The Federal Government released its budget on March 3rd 2010 and as many suspected, there were no big surprises. The government sees its continued investments as a means of generating jobs and solidifying Canada’s economic recovery over the 2010-2011 fiscal period. However for some the link between economic recovery and greening the economy has weakened. Most of the concerns have focused on the failure to renew or expand spending in several key areas including the ecoENERGY Technology Initiative, a critical source of funding for clean technology projects since its inception in 2007. Some key technology players like Sustainable Development Technology Canada (SDTC) seem to have been left out of the budget process altogether and without a recapitalization of their program it is difficult to see how Canadian technologies, in particular those focused on GHG reduction, will be advanced in the future.

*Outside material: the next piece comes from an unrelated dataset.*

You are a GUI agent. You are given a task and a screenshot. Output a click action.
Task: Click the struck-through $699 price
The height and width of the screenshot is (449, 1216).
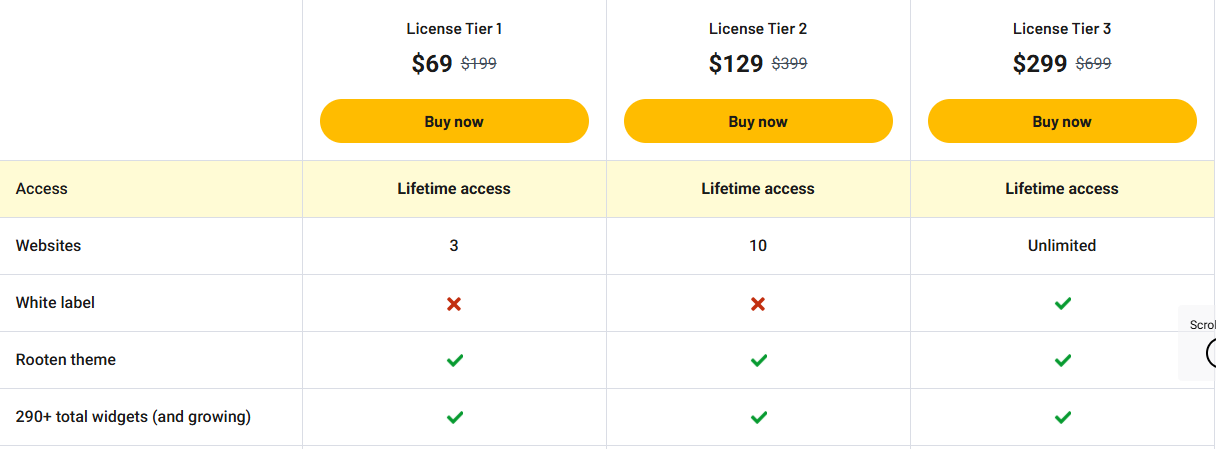pos(1093,64)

The full funding implications arising from the budget may take weeks or even months to sort out but what seems likely is that programs that have not fared well may be in for a long period of attrition. The government made clear that it is committed to the continuation of the second year of spending for Canada’s Economic Action Plan, but when this fiscal period is completed (March 31, 2011) the focus will shift to managing the deficit. Government departments will be expected to contribute to this effort.


However the news is not all bad. The 2008 commitment of $2B to the Clean Energy and Green Infrastructure Funds remains strong. The budget highlights the $800M that has been committed to research and demonstration of Carbon Capture and Storage (CCS), more than half of which has already been committed to CCS projects. The Pulp and Paper sector will see an additional $100M to advance clean energy opportunities arising from the $1B committed to the Green Transformation Program in June of 2009.


The government also continued its practice of considering fiscal instruments as a means to encourage innovation. A previous commitment to investigate how CCS investments and assets will be treated is restated, as is the expansion of technologies that are eligible for accelerated capital cost allowance (Class 43.2). The expansion includes a broader range of heat recovery applications and distribution equipment used in district energy systems.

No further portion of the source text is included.